Task-specific architecture
The 'attention-free' MLP architecture, which greatly improved performance on Sudoku-Extreme, performed poorly on tasks requiring larger context lengths like Maze-Hard and ARC-AGI, indicating its benefits are not universal. This limits the general applicability of some of the proposed architectural simplifications.
Lack of theoretical explanation for recursion's effectiveness
The paper acknowledges that while recursion improves performance, the specific theoretical reasons why it helps so much compared to simply using a larger or deeper network are not fully understood, suggesting a gap in fundamental understanding.
Reliance on heavy data augmentation
The improved generalization on small datasets like Sudoku-Extreme, Maze-Hard, and ARC-AGI heavily relies on extensive data augmentation (e.g., 1000 shufflings/transformations per example), which might obscure the model's intrinsic generalization capabilities without such preprocessing.
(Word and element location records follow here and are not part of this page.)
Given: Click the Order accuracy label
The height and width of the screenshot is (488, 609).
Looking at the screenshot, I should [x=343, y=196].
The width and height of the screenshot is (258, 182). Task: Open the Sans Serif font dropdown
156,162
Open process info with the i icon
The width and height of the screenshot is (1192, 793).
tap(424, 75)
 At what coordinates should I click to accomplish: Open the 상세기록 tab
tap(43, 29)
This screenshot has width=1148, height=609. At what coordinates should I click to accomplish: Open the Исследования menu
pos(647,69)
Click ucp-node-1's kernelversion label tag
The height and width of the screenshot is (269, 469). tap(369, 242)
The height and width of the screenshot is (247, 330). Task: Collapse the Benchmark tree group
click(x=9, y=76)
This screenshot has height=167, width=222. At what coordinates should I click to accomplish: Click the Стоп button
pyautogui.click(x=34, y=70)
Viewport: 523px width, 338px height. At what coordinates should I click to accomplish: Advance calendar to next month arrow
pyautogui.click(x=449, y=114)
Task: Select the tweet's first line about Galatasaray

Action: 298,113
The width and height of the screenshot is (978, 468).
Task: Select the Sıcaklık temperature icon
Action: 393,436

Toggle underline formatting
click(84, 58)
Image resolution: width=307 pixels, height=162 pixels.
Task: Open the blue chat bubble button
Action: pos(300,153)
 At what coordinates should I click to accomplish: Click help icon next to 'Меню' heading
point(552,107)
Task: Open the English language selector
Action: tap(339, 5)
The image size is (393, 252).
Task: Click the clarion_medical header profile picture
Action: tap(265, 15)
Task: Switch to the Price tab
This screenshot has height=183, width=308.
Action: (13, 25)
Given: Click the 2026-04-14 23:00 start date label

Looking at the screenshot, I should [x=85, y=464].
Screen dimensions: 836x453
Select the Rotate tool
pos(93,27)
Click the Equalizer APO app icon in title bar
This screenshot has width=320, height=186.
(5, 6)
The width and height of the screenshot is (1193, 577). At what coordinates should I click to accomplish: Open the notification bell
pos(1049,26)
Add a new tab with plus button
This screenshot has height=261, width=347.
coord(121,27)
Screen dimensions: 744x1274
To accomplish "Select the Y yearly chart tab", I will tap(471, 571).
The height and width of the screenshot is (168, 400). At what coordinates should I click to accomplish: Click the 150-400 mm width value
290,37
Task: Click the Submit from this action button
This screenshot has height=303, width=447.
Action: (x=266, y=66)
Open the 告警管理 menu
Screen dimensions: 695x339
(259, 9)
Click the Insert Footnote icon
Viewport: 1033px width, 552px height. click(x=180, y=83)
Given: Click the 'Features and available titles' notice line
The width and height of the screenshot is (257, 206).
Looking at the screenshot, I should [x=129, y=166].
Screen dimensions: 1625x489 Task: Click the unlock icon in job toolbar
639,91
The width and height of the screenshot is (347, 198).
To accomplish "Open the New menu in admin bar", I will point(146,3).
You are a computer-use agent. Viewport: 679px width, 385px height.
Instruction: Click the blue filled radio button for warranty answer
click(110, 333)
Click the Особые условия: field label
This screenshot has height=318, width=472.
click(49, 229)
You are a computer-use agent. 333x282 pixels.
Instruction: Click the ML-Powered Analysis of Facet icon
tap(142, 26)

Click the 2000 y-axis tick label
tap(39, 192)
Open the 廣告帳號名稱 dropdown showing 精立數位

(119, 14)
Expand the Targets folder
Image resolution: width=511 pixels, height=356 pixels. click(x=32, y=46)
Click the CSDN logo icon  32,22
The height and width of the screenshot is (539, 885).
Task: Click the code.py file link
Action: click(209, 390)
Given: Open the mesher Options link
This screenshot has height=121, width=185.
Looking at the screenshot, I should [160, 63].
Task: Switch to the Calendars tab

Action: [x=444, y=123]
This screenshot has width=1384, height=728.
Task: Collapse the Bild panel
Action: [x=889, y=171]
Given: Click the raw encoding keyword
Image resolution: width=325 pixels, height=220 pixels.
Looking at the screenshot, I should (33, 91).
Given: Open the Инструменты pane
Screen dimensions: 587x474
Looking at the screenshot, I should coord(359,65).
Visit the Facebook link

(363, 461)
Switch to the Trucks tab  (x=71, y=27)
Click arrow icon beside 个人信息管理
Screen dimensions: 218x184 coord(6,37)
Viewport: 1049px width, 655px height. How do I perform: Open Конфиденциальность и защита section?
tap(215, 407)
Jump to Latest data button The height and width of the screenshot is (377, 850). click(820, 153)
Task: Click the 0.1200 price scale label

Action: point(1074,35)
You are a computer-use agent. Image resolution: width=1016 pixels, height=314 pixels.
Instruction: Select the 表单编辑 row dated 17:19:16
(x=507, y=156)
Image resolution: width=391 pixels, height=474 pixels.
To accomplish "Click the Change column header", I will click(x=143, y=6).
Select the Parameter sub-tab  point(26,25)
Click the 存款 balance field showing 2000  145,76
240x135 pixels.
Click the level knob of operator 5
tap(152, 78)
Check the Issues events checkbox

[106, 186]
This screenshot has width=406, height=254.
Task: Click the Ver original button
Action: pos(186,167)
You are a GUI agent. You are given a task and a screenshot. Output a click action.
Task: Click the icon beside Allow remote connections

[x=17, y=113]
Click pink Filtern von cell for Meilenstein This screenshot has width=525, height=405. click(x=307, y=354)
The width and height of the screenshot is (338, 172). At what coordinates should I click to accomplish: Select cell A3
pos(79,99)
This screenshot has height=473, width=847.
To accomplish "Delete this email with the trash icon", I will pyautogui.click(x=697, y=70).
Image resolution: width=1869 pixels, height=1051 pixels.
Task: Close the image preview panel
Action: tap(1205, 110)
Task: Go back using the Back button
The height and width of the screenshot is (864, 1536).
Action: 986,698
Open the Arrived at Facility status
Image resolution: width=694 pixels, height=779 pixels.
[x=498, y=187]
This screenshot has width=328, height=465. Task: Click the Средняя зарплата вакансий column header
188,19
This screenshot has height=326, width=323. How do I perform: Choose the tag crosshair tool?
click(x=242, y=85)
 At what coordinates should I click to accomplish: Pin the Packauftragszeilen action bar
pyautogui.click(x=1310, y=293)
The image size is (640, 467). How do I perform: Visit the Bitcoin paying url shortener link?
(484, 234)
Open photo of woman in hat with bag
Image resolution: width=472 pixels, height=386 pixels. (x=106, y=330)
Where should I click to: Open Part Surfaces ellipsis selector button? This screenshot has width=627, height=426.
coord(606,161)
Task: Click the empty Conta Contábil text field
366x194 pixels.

TRM, like HRM, is a supervised learning method that provides a single deterministic answer. It cannot handle generative tasks or scenarios where multiple correct answers exist, which limits its applicability in broader AI challenges.
Limited resources for extensive testing
The authors note that 'more recursions could be helpful for harder problems (we have not tested it, given our limited resources),' suggesting that the optimal number of recursions and its impact on very complex problems might not have been fully explored.